There were three conditions that prevailed during the Progressive and New Deal eras. First, there were sharp downturns and panics. There was a depression in the 1890s and a financial panic in 1907, and the Great Depression spanned the 1930s. Second, there was genuine immiseration. During the progressive era and the first six years of the Great Depression, unemployed Americans had to fall back on charity in order to survive. Americans at both times stood in danger of losing their life savings from bank runs. Americans in the 1930s, historian Alan Brinkley wrote in Voices of Protest, “stood in danger of being plunged back into what they viewed as an abyss of powerlessness and dependence.” Third, there were large, powerful movements demanding the reduction in economic inequality: the Populists, the Socialist Party, and American Federation of Labor during the progressive era, and the fledgling industrial union movement, the Socialist and Communist parties, and Huey Long’s Share the Wealth Clubs, which claimed three million adherents, during the 1930s. During the 1960s, there was no economic downturn, but America’s leaders had to unite the country to fight a war and maintain peace at home in the face of a large anti-war movement and civil rights movement.
If you look at America today, the only one of these conditions that prevails is the first. During the Great Recession, unemployment did climb to ten percent, and the overall labor participation rate plummeted. But the unemployed and the working and middle class were protected from immiseration by the “safety net” that was erected over the last century. From 2007 to 2009, when the recession was at its height, after-tax income of the middle fifth fell only 1.4 percent. When transfers, including Medicare, Medicaid, unemployment compensation and social security are included, the median income fell less than one percent between 2007 and 2010. By 2014, according to economist Scott Winship of the Manhattan Institute, total income for the middle third was back to where it was in 2007.
There were political movements over the last seven years, but the leftwing and liberal populist movements flickered and died off. Occupy Wall Street arose in September 2011 and briefly spread to other cities, but was gone by the winter. The labor movement has continued to decline. Sanders' appeal in the primary shows growing support for a leftwing alternative, but it remains to be seen whether that can be translated into ongoing movements. The main grassroots movements arose on the right. The Tea Party groups, many of which were spontaneous and not directed by business lobbies from Washington or Wichita, were in response to the unease and dislocation created by the Great Recession, but they tended to blame big government, illegal immigrants and undeserving poor for the country’s economic ills. They rejected liberal proposals to end economic inequality.

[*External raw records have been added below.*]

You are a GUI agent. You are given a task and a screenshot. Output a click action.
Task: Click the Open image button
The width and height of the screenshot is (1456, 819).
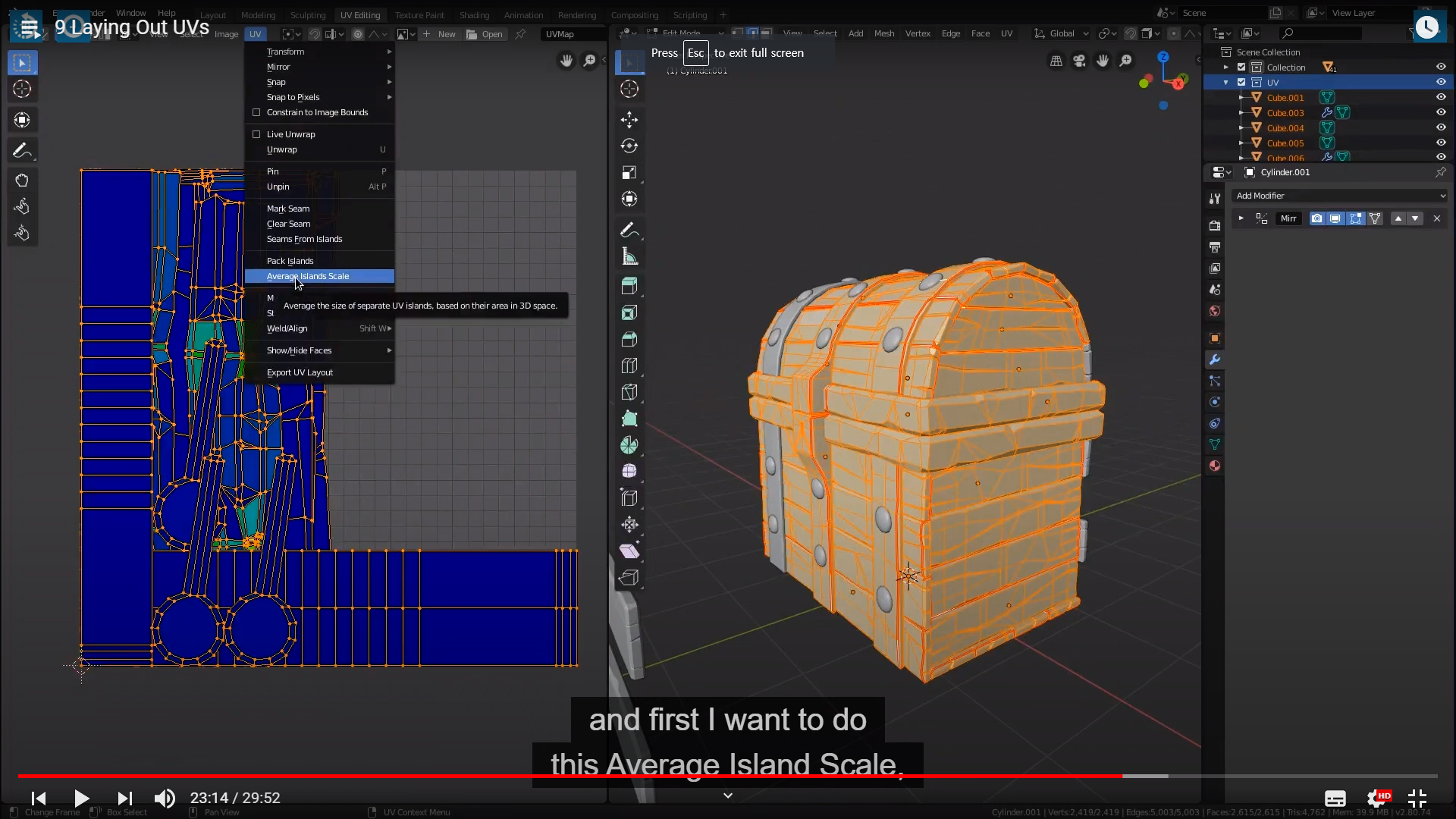(x=485, y=34)
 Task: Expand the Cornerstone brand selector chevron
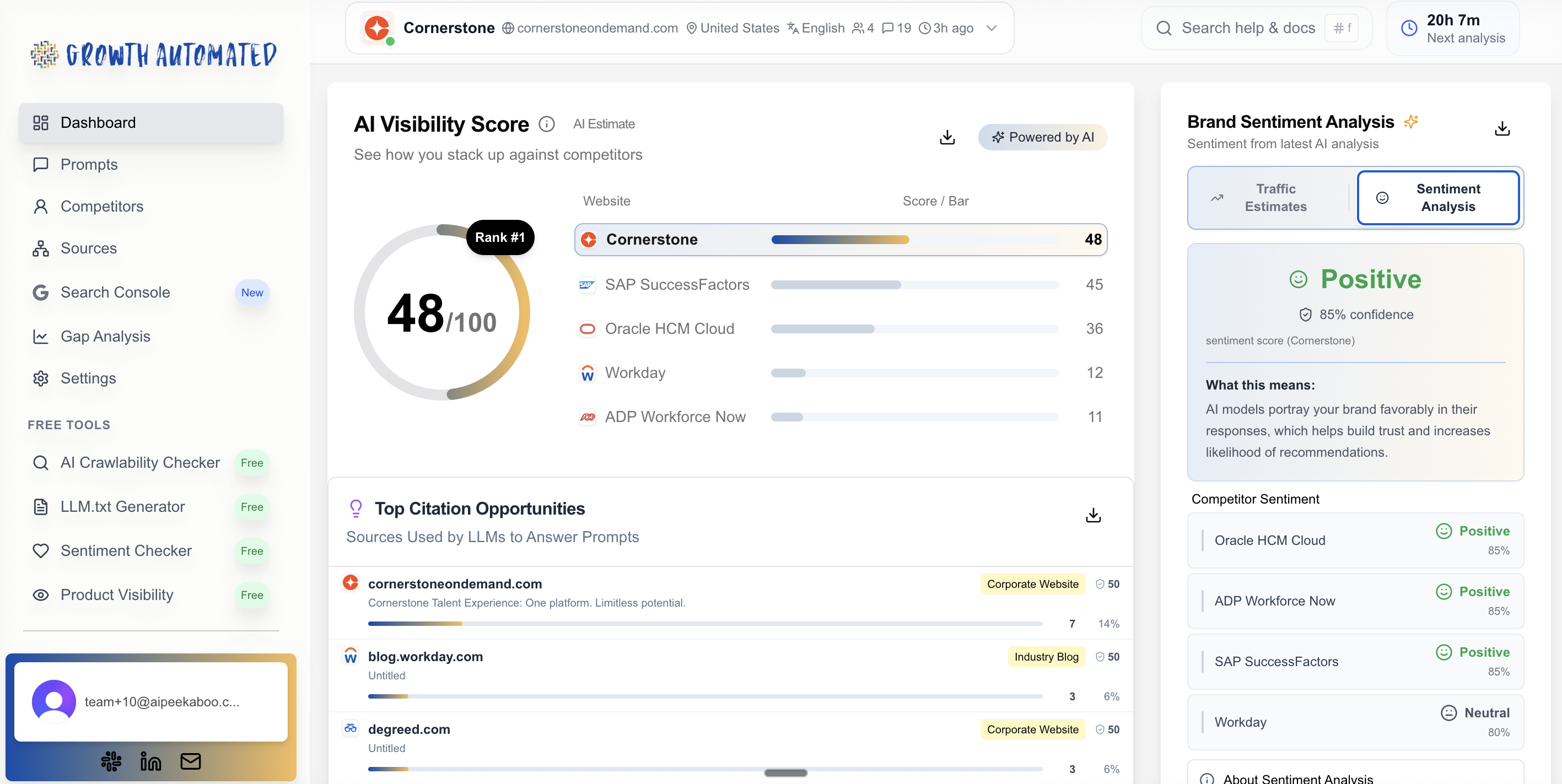pos(992,29)
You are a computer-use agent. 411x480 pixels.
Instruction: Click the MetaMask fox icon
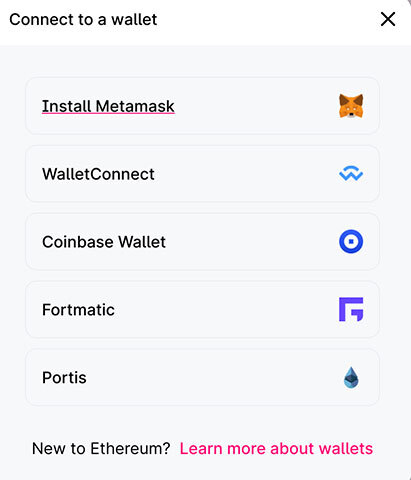pyautogui.click(x=351, y=106)
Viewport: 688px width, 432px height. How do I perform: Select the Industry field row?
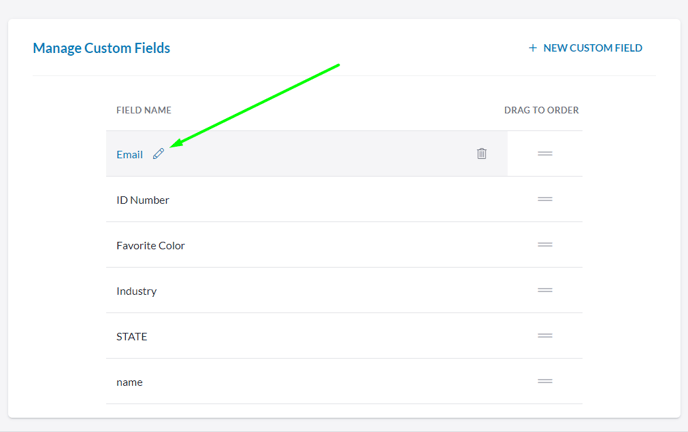pyautogui.click(x=344, y=291)
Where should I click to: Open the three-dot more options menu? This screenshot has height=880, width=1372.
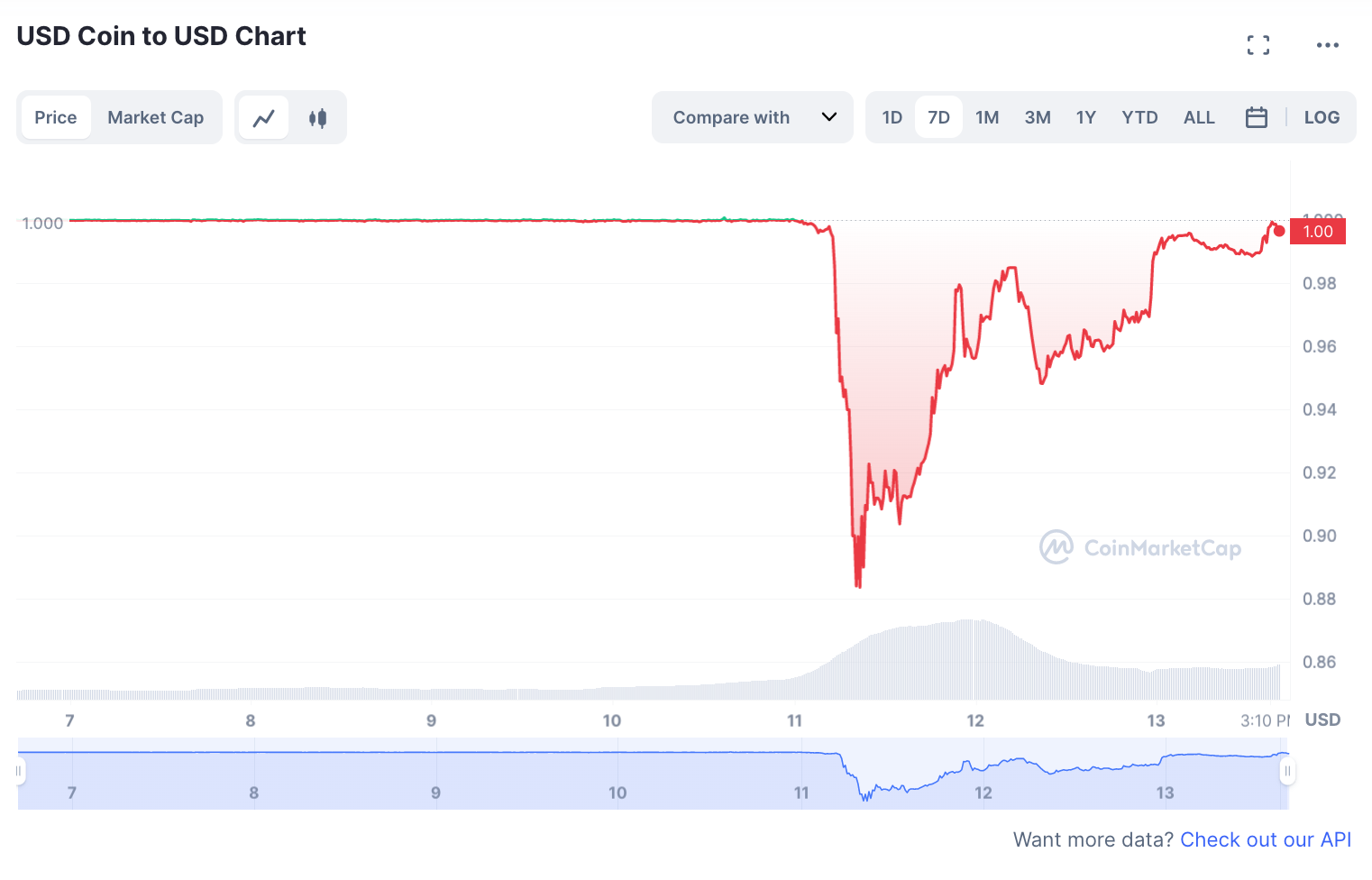coord(1327,45)
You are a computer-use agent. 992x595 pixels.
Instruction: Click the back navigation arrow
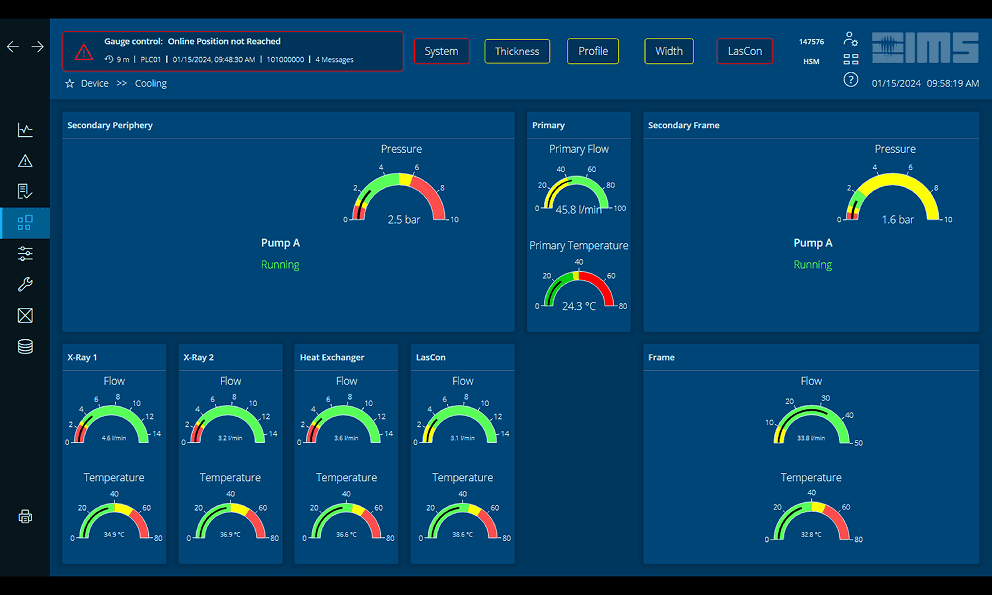[x=13, y=47]
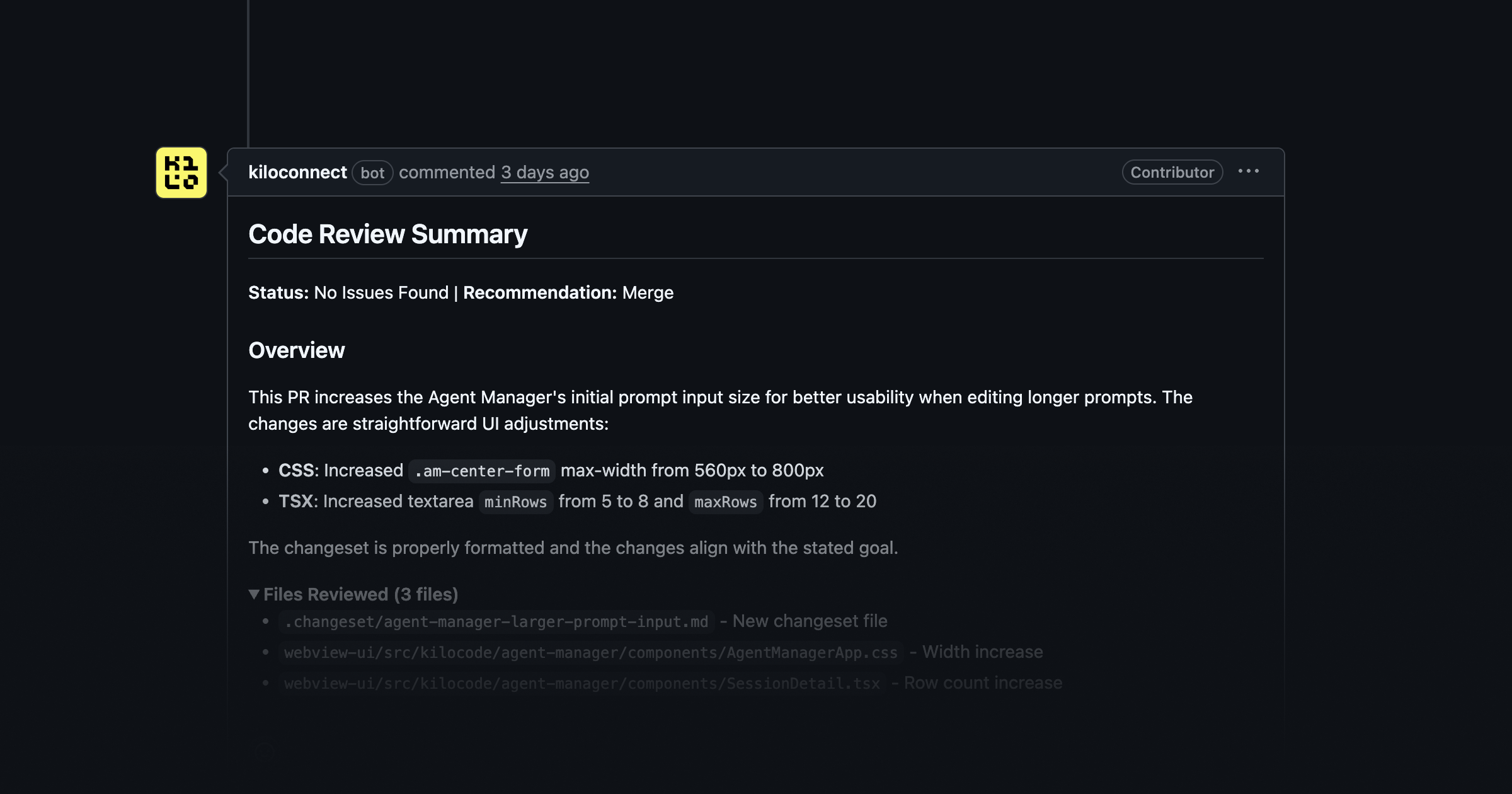The height and width of the screenshot is (794, 1512).
Task: Open the 3 days ago timestamp link
Action: (544, 173)
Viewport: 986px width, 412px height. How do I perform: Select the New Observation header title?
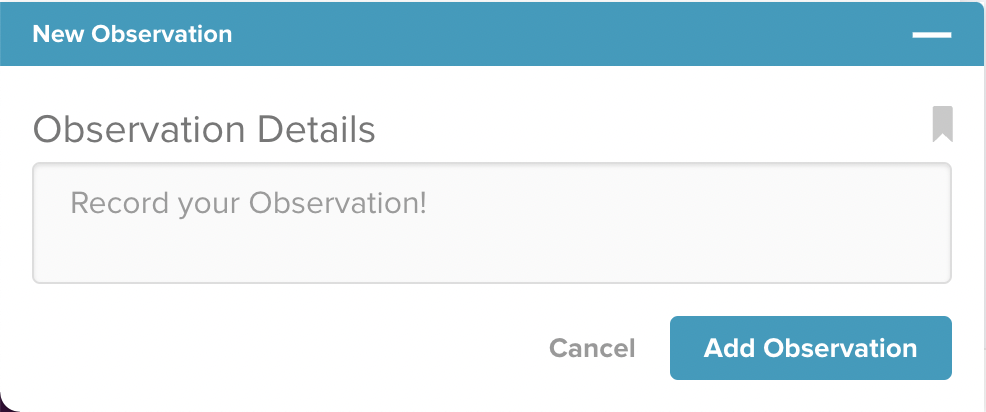pos(132,34)
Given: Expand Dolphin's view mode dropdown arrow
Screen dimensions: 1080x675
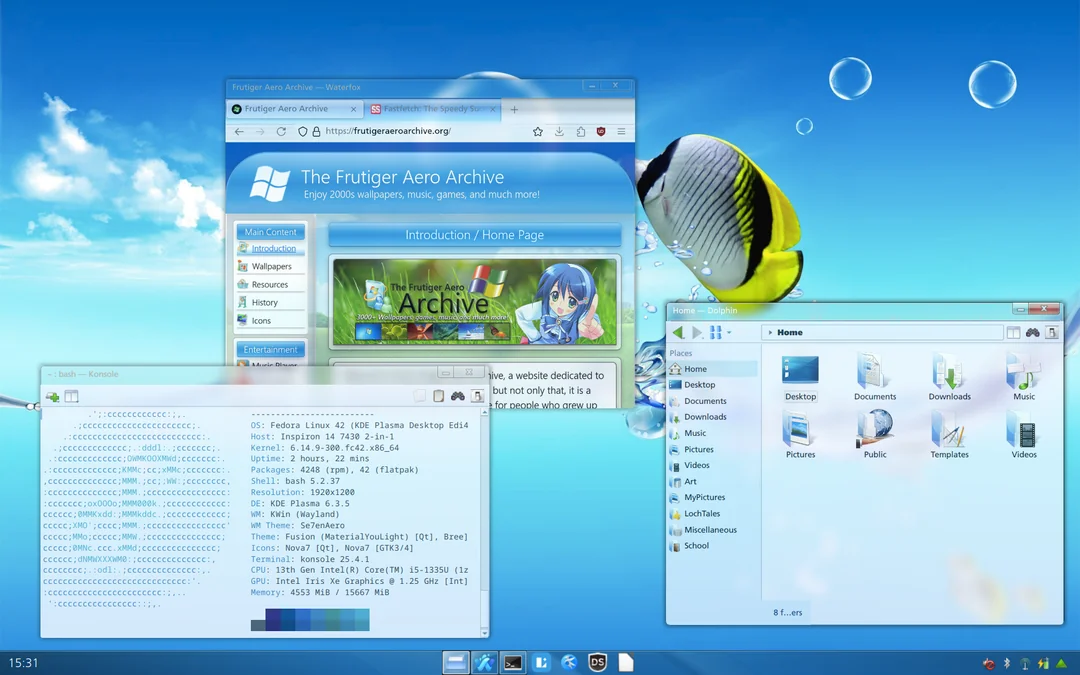Looking at the screenshot, I should [x=729, y=333].
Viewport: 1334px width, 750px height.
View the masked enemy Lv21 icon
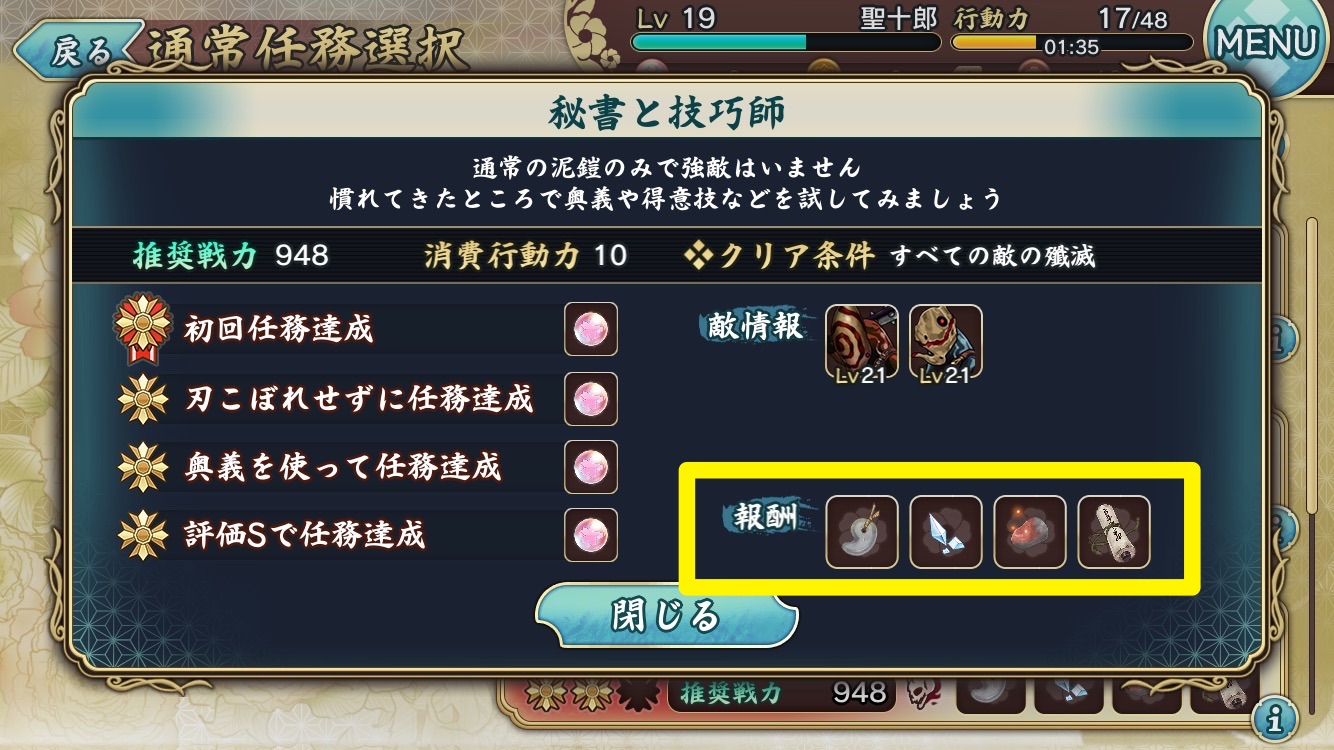tap(945, 342)
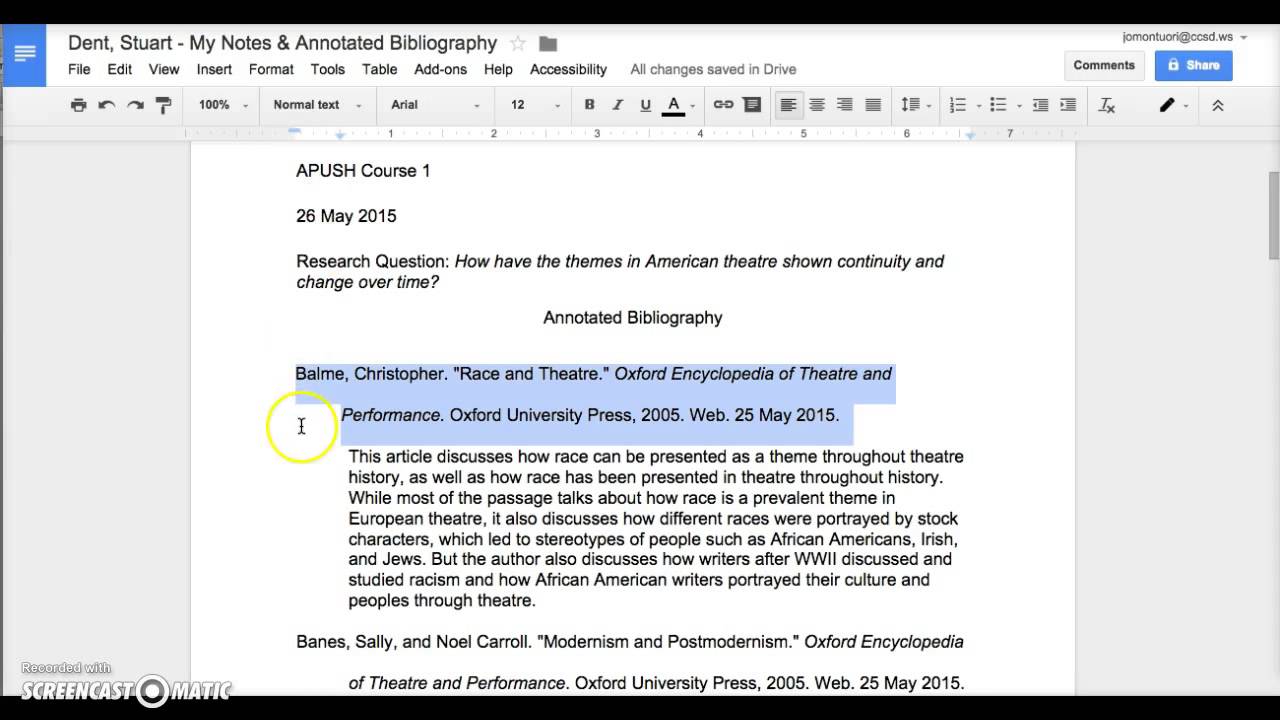Toggle underline formatting
Viewport: 1280px width, 720px height.
645,105
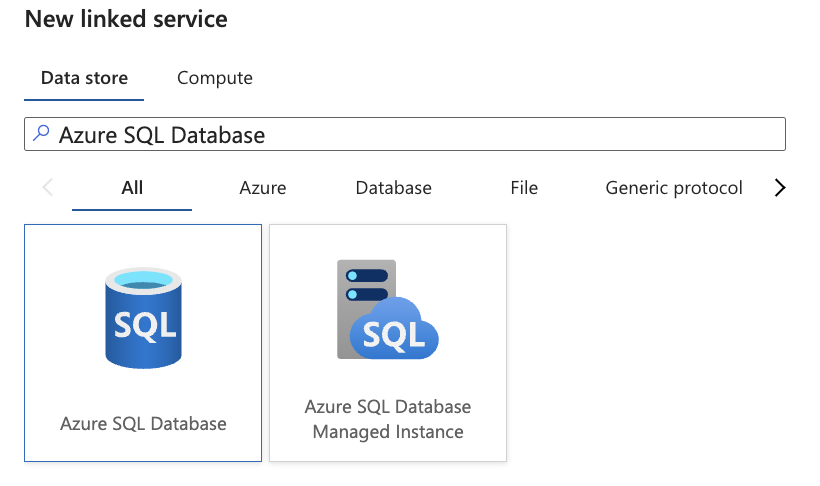
Task: Choose the File category tab
Action: pyautogui.click(x=524, y=188)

Circumstances could, of course, change. The recovery from the Great Recession has been weak, and could halt together in the face of a slumping world economy. A prolonged economic slowdown could have unexpected effects – among them, a growing cry, heard in the early 1930s, that government not continue to shrink and withdraw but instead do something to turn the country around. If that happens, it could provide fertile ground nationally for the kind of populist appeals against economic inequality that Sanders and Warren have made. Reducing economic inequality could become not merely a moral, but a political imperative. But in the meantime, the politics of inequality are clouded and confused, and those politicians who hope to win national or state office by making appeals to reduce inequality must proceed with care.